In this paper, XGBoost algorithm was used to estimate Fe grade of a deposit. This study is the first in literature in which the spatial estimation of Fe grade is made using the XGBoost algorithm. For comparison, the kriging method is used. Results of the estimation show that XGBoost can be used in grade estimation as an alternative to kriging. The XGBoost produced a higher estimation range than kriging which is desired in grade estimation at an ore deposit. In correlation with higher estimation range of XGBoost, standard deviation of the estimation results with XGBoost was higher than kriging. Estimates were moderately correlated with kriging estimates. Like kriging, XGBoost suffers from smoothing the estimates while standard deviation of the estimation method was significantly lower than the composites. XGBoost requires hyper-parameter tuning to reach an acceptable level of estimation while default parameters are not the best option to estimate the grade distribution. In hyper-parameter tuning, grid search can be used which sometimes can need high computing power.

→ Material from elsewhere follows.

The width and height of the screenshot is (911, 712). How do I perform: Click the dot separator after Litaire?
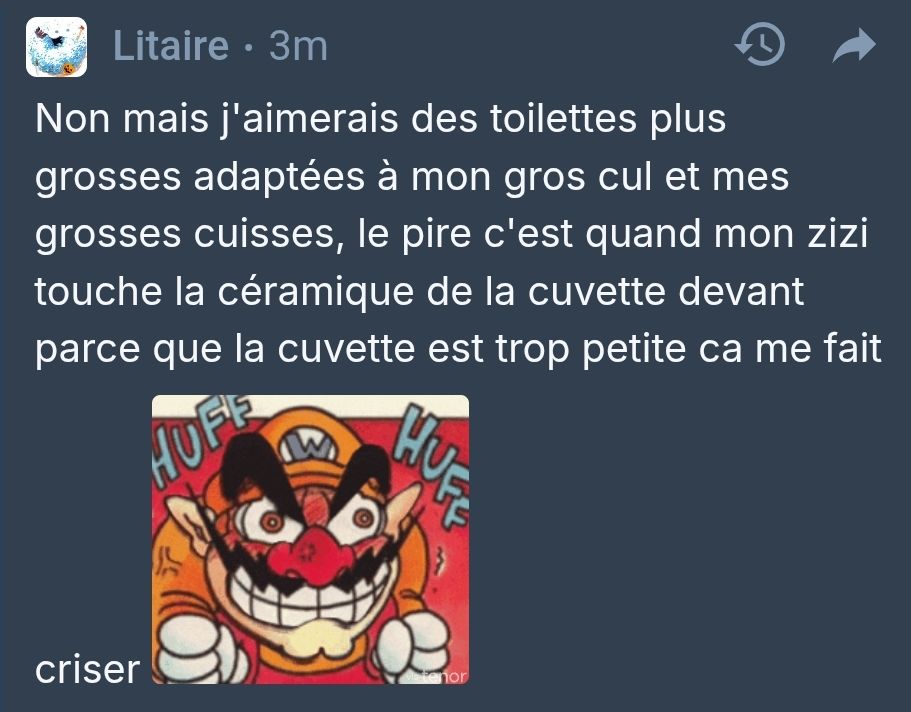pyautogui.click(x=249, y=47)
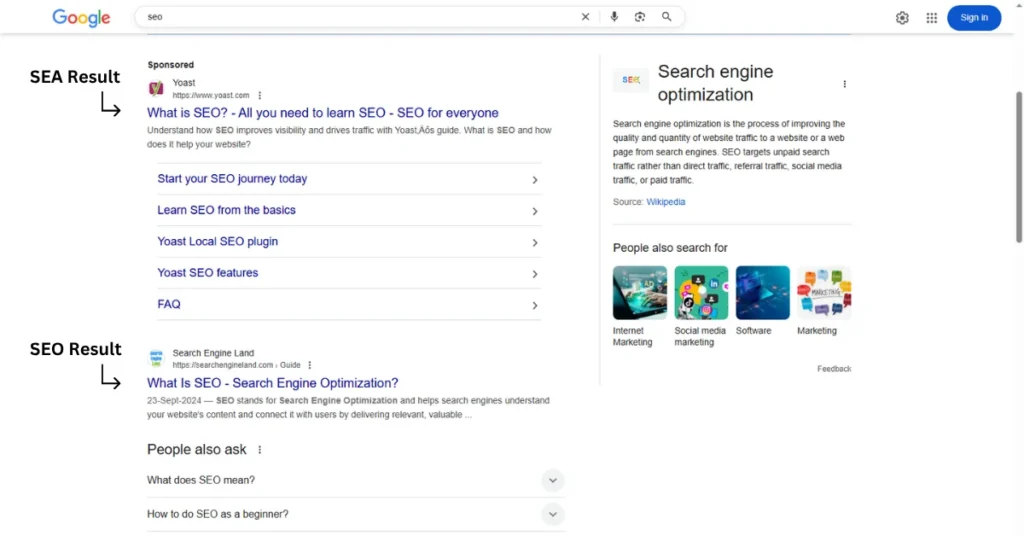Viewport: 1024px width, 536px height.
Task: Open Google Lens image search icon
Action: click(x=640, y=17)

The current work only considers the composite values of the samples with X, Y, and Z coordinates as input variable and Fe grade as target variable. Other attributes like alteration degree, possible minor faults and rock type are ignored during the work. Further studies that assess the effect of these variables on estimation with XGBoost algorithm should be conducted. As is well known, like all other ML algorithms, XGBoost is data hungry and requires a great number of data to establish a relation between input and output data. It is not possible to know the number of data that is required to make reliable grade estimation prior to running XGBoost model. When the number of data is not enough to make reliable estimation with XGBoost algorithm, additional data should be collected from the field which requires additional drillings. These additional drilling requires costly and time-consuming steps like planning of the drill hole locations, depths and inclination of these drillholes, data sampling, and chemical analysis of samples which stands as disadvantage of the using XGBoost algorithm in grade estimation.